WHAT NEEDS TO BE DONE:
Even the shortest line counts, so transcribe all the data exactly.
== DATA
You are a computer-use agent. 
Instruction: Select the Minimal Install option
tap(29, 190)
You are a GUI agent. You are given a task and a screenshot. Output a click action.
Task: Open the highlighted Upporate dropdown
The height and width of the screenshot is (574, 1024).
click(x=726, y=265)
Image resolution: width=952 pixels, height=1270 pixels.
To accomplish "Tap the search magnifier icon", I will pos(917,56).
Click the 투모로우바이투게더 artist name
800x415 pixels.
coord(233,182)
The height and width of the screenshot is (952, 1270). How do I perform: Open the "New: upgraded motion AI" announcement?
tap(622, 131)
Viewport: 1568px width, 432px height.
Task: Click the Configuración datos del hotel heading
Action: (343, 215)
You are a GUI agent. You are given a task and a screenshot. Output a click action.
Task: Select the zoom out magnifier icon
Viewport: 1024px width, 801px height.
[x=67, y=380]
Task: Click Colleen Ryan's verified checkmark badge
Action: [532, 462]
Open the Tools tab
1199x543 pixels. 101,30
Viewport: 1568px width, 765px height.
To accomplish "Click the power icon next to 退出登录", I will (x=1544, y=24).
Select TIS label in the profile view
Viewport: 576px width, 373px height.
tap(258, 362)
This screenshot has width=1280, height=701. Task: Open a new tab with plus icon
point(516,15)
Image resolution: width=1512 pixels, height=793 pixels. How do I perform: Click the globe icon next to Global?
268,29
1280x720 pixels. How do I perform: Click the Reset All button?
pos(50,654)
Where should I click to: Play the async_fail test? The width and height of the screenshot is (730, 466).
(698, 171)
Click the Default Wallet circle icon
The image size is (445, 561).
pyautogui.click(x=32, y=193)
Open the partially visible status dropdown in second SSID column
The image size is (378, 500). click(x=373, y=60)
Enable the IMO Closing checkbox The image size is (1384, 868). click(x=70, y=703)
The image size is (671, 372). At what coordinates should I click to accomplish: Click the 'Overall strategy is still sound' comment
====
TASK SOLUTION:
You are a computer-use agent. 
Instruction: Select the Minimal Install option
tap(29, 190)
You are a GUI agent. You are given a task and a screenshot. Output a click action.
Task: Open the highlighted Upporate dropdown
The height and width of the screenshot is (574, 1024).
click(x=726, y=265)
Image resolution: width=952 pixels, height=1270 pixels.
To accomplish "Tap the search magnifier icon", I will pos(917,56).
Click the 투모로우바이투게더 artist name
800x415 pixels.
coord(233,182)
The height and width of the screenshot is (952, 1270). How do I perform: Open the "New: upgraded motion AI" announcement?
tap(622, 131)
Viewport: 1568px width, 432px height.
Task: Click the Configuración datos del hotel heading
Action: (343, 215)
You are a GUI agent. You are given a task and a screenshot. Output a click action.
Task: Select the zoom out magnifier icon
Viewport: 1024px width, 801px height.
[x=67, y=380]
Task: Click Colleen Ryan's verified checkmark badge
Action: [532, 462]
Open the Tools tab
1199x543 pixels. 101,30
Viewport: 1568px width, 765px height.
To accomplish "Click the power icon next to 退出登录", I will (x=1544, y=24).
Select TIS label in the profile view
Viewport: 576px width, 373px height.
tap(258, 362)
This screenshot has width=1280, height=701. Task: Open a new tab with plus icon
point(516,15)
Image resolution: width=1512 pixels, height=793 pixels. How do I perform: Click the globe icon next to Global?
268,29
1280x720 pixels. How do I perform: Click the Reset All button?
pos(50,654)
Where should I click to: Play the async_fail test? The width and height of the screenshot is (730, 466).
(698, 171)
Click the Default Wallet circle icon
The image size is (445, 561).
pyautogui.click(x=32, y=193)
Open the partially visible status dropdown in second SSID column
The image size is (378, 500). click(x=373, y=60)
Enable the IMO Closing checkbox The image size is (1384, 868). click(x=70, y=703)
The image size is (671, 372). At what coordinates should I click to accomplish: Click the 'Overall strategy is still sound' comment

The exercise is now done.